Human consequences: The government's role in enforcing environmental laws relates to social studies. The visual arts are connected to scientific illustrations and the design of informative and visually appealing infographics. And the process of managing
natural resources and balancing our own society's needs against those of other communities, both human and natural, generates opportunities in a variety of other academic disciplines.
Biodiversity is a concept that serves as a gateway to a variety of other subjects. Students can use mathematics to calculate the rate of depletion of Atlantic cod while honing their reading skills by analyzing excerpts from Mark Kurlansky's book Cod. Students
from more urban areas may gain a greater sense of authenticity by analyzing publicly available data on the biodiversity of wildlife in their city parks and then creating infographics illustrating the predator-prey relationships that enable these populations
to remain stable. They can use this knowledge to write persuasive pieces arguing for stronger action to protect fish populations or to create short-form infomercials using multimedia technology tools and fine arts skills.

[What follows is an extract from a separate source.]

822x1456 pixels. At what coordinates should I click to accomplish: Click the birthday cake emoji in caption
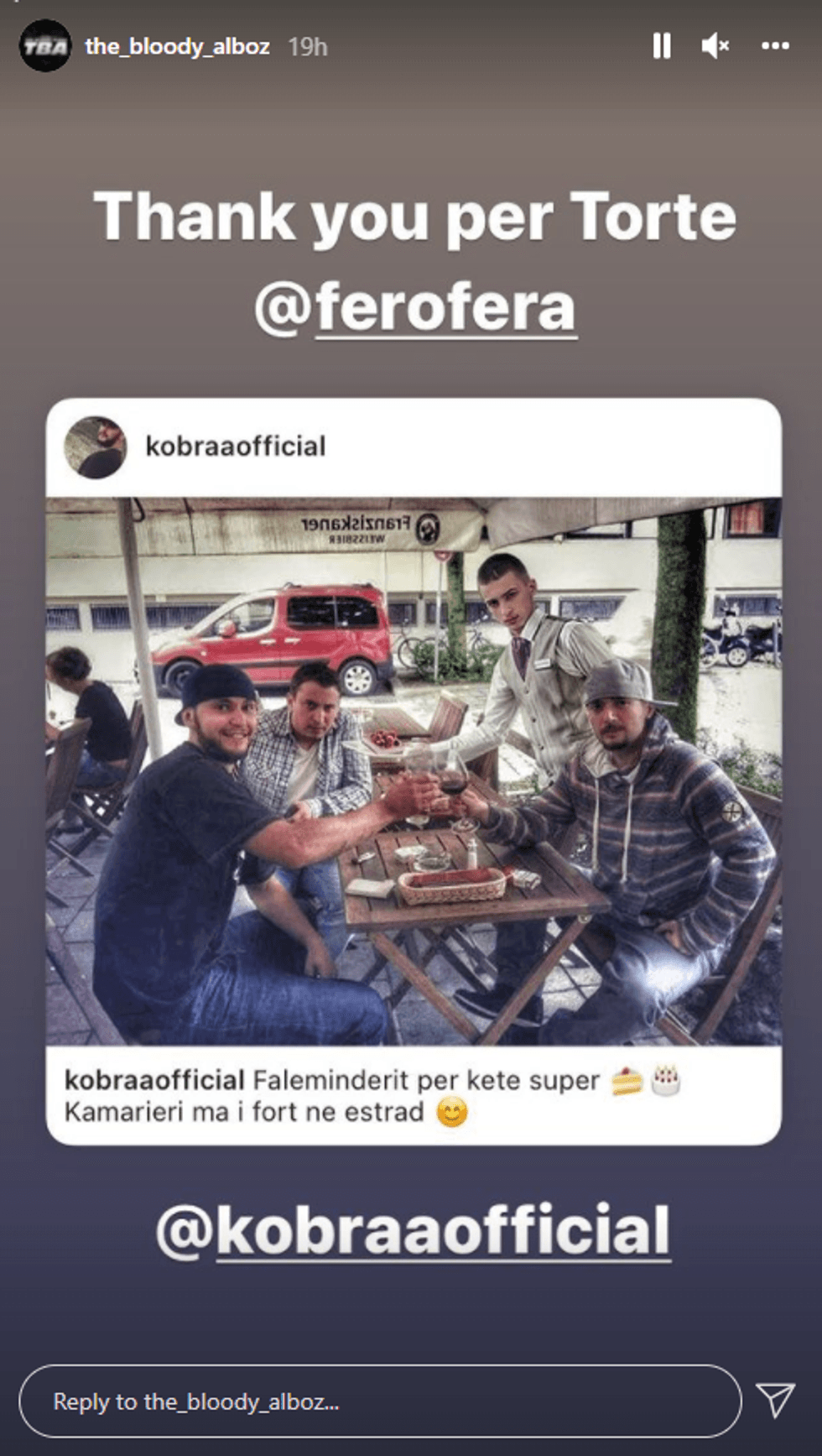[x=665, y=1080]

2. APPLY TECHNOLOGY AND SELF-EFFICIENCY SKILLS
Ecosystems and human impact can be connected in a variety of ways to the aforementioned learning frameworks. Students have the opportunity to discover that environmental education does not have to be limited to science class. Here are some considerations
for teachers when developing their learning objectives via learning targets.
With standards centered on human sustainability and natural resource management, NGSS is a natural fit for ES. In addition to the NGSS, teachers can utilize the ISTE Standards for Students to assist students in integrating appropriate edtech use across projects.
It's also critical to understand that the ISTE standards are not simply about enhancing instruction with technology; they were purposefully written to align with academic subjects. And, given the pervasiveness of computers and apps in our daily lives, the
standards benefit learners by preparing them to be global collaborators capable of leveraging technology to solve ES problems in novel ways.
There is an increasing body of research demonstrating the link between the causes and effects of nature experiences and how they can benefit children's learning and social and emotional well-being. The CASEL integrated framework's self-awareness competency
is an excellent vehicle for assisting students in comprehending their emotional responses and thereby strengthening their emotional intelligence skills. ES projects can be beneficial in this regard as they navigate their emotional intelligence journey.